What you are asked to do: Copy the lines from the one with "You are a GUI" up to and including the one with "[x=2110, y=147]", swapping "Run" for "Stop" and changing nothing else. Leave the pictures out.

Exercise material:

══════════════════════════════

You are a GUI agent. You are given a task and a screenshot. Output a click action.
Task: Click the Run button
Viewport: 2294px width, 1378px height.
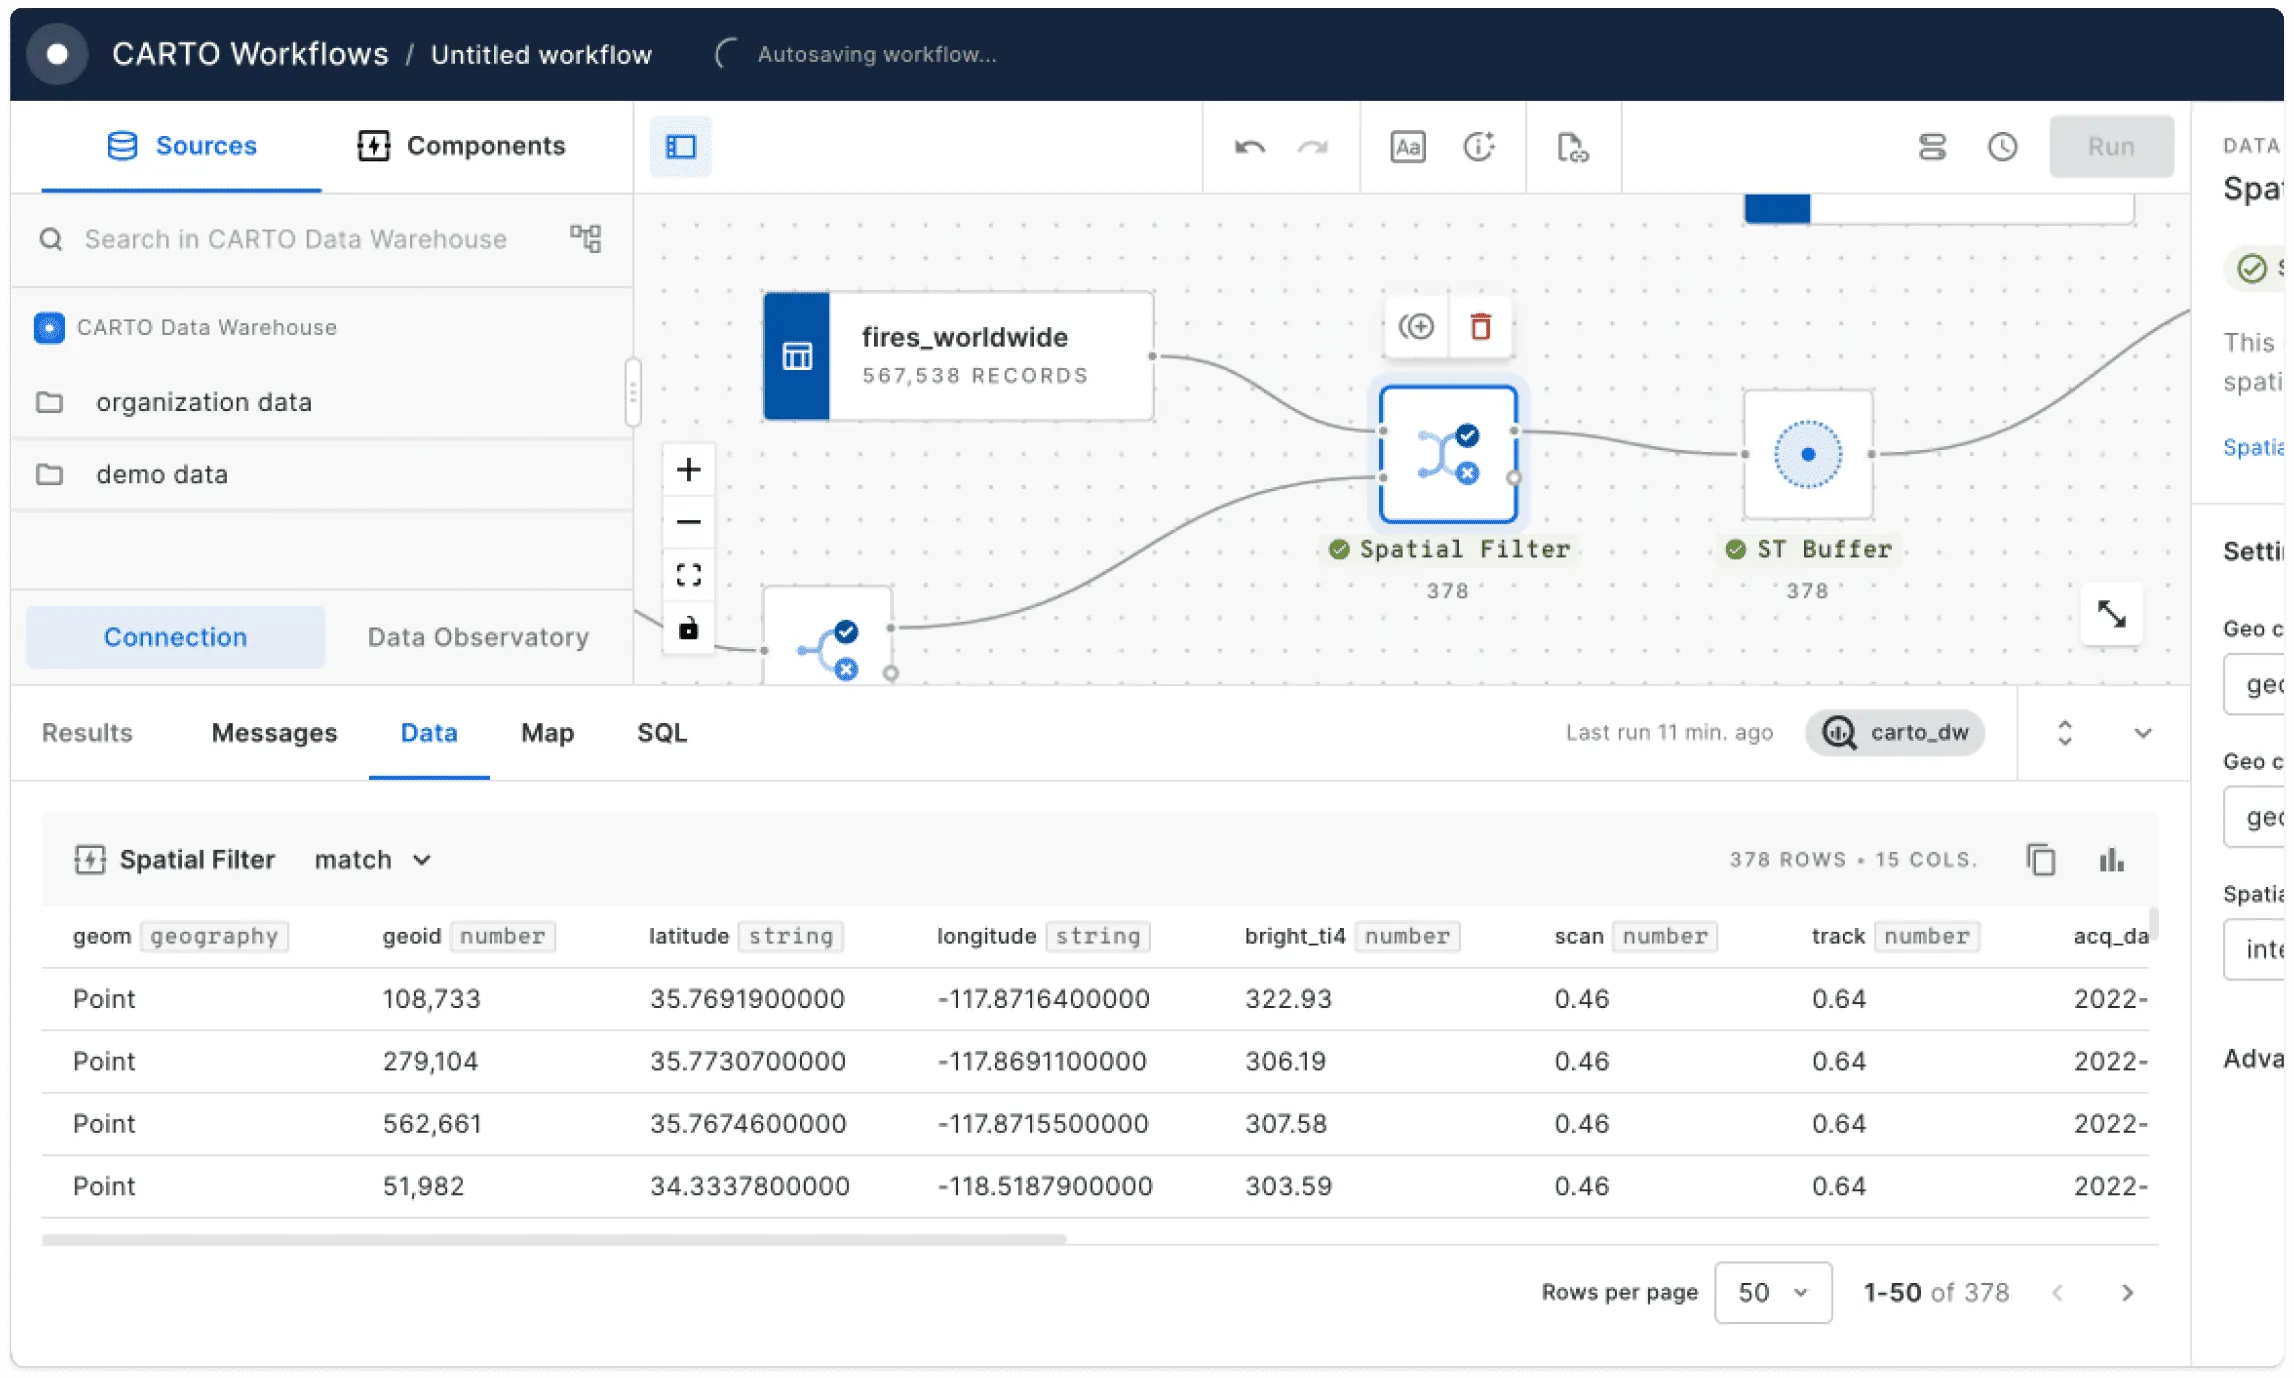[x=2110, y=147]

══════════════════════════════

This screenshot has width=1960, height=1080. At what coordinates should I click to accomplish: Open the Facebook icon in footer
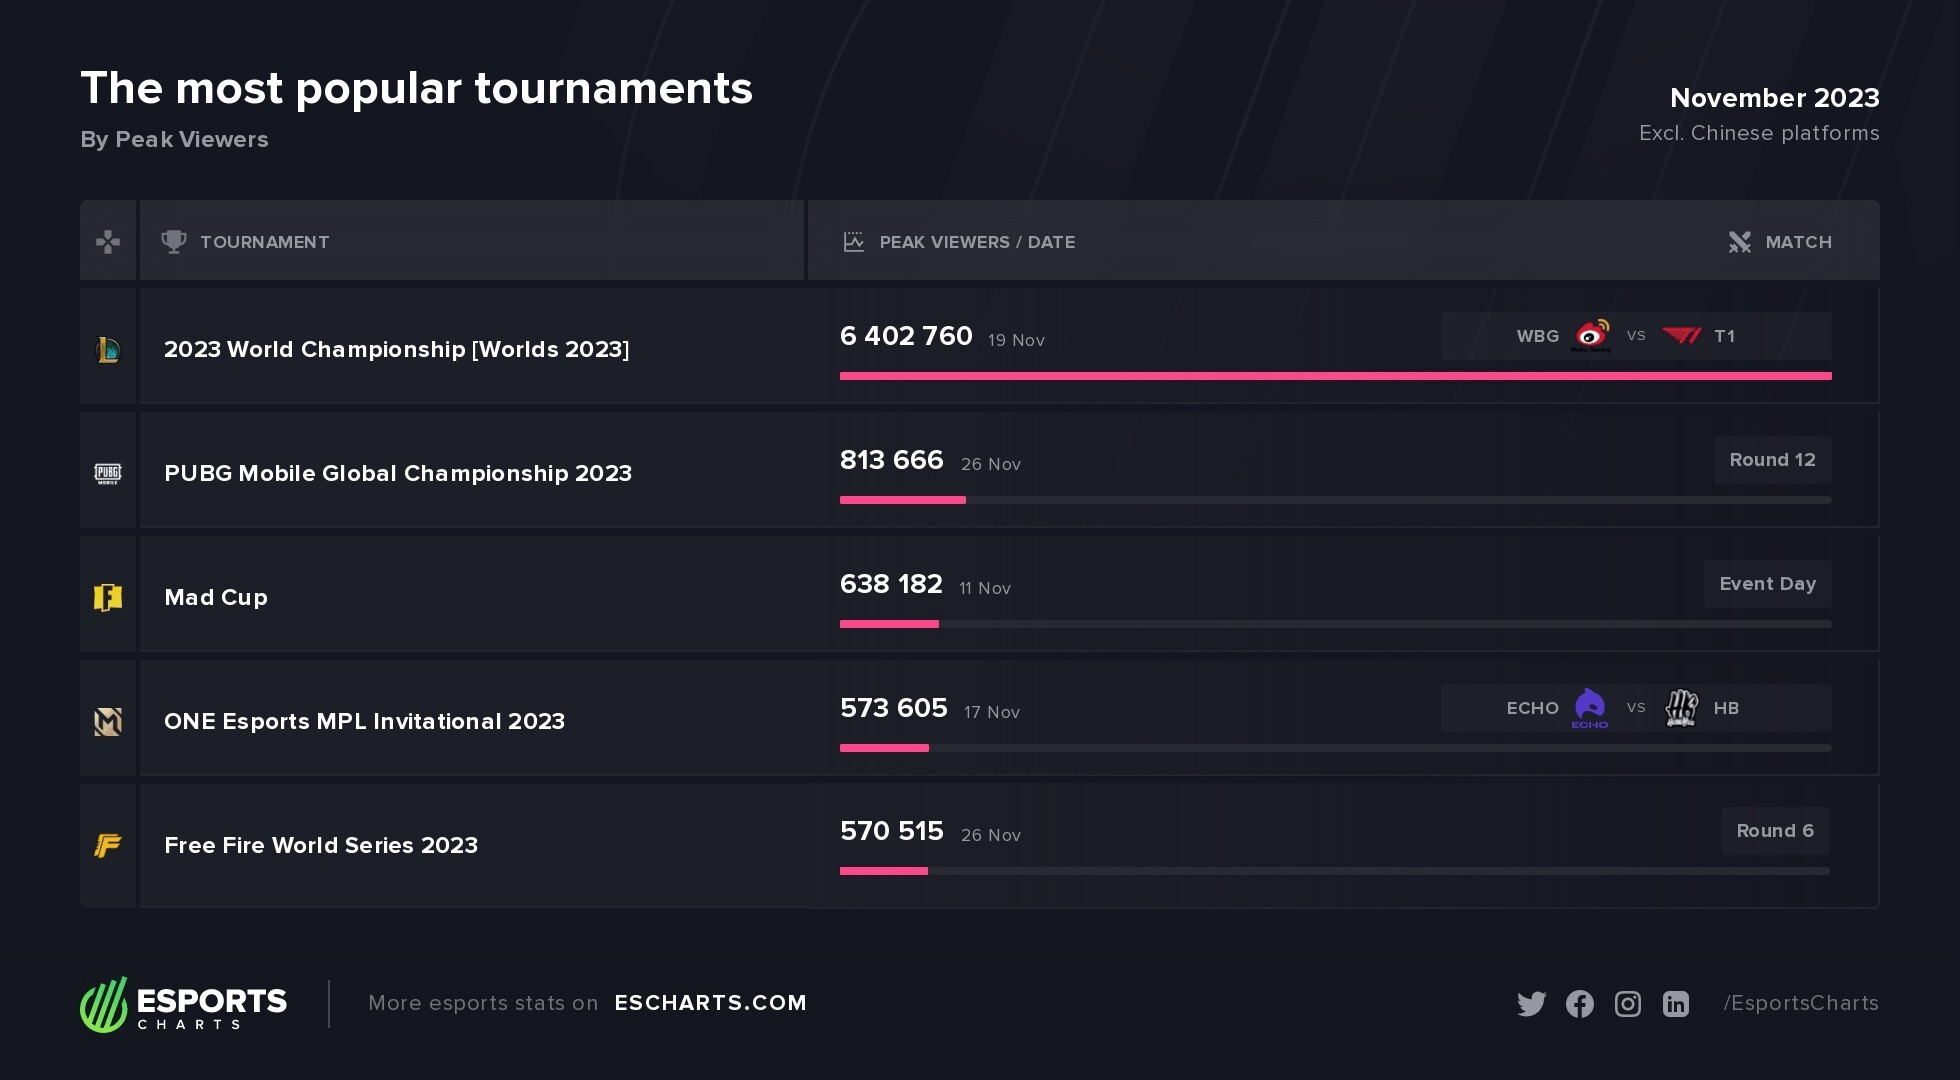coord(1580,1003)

══════════════════════════════

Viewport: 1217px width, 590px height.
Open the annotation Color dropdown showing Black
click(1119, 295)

══════════════════════════════

Task output:
You are a GUI agent. You are given a task and a screenshot. Output a click action.
Task: Click the Stop button
Viewport: 2294px width, 1378px height.
[x=2110, y=147]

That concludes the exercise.